At the recent AMI conference, Dr Michael Kumhof, deputy head of Research at the International Monetary Fund summarised his paper and the rapporteur commented:


One powerful conclusion of Dr. Kumhof’s study, is that the potential for inflation is much much smaller when money is created by the government instead of by the banks.  This confirms Professor Yamaguchi’s study of the HR 2990, which concluded that it pays off the national debt as it comes due, provides the funding for infrastructure (thereby solving the unemployment problem) and does so without inflation. People – this confirmation by the two different studies, is really dynamite!”
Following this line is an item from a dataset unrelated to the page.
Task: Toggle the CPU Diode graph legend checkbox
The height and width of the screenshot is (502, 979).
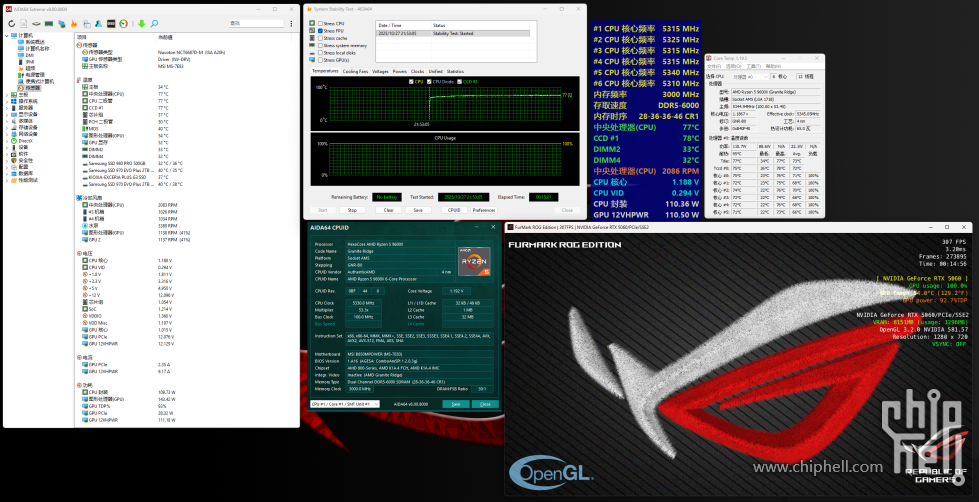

Like pouring oil on a seized engine


Robert Peston – according to the FT – and Sir Simon Jenkins have reported that Adair Turner’s private opinion is that Britain should consider whether debt should now be “monetised”, financed by blatantly printing money rather than buying bank bonds in order to boost demand. Turner points out that actually printing money would involve “no increase in government debt and therefore no increase in future debt servicing”.


Jenkins: “At very least, this should be discussed”


The FT comments: “We need to ask ourselves why governments finance their deficits through the issuance of bonds in the first place, rather than just asking the central bank to print money, which would not add to public debt”.


Ultimately, the answer is the fear of inflation


FT journalist Gavyn Davies explains that, at present, by selling bonds to cover the deficit, private savings are absorbed, leaving less for private investment and reducing private expenditure today – a combination of factors which he calls the “restraining effect” of bond sales.

If the government did not sell bonds to finance the budget deficit, but asked the central bank to print money instead, private savings would not be absorbed, there would be no tendency for interest rates to rise, and no expected burden of future taxation . . . He concludes that in such a case:

The restraining effect does not apply. Obviously, for any given budget deficit, this is likely to be much more expansionary (and potentially inflationary) than bond finance.


But would not the private surplus become `effective demand` for goods and services, stimulating production and increasing growth?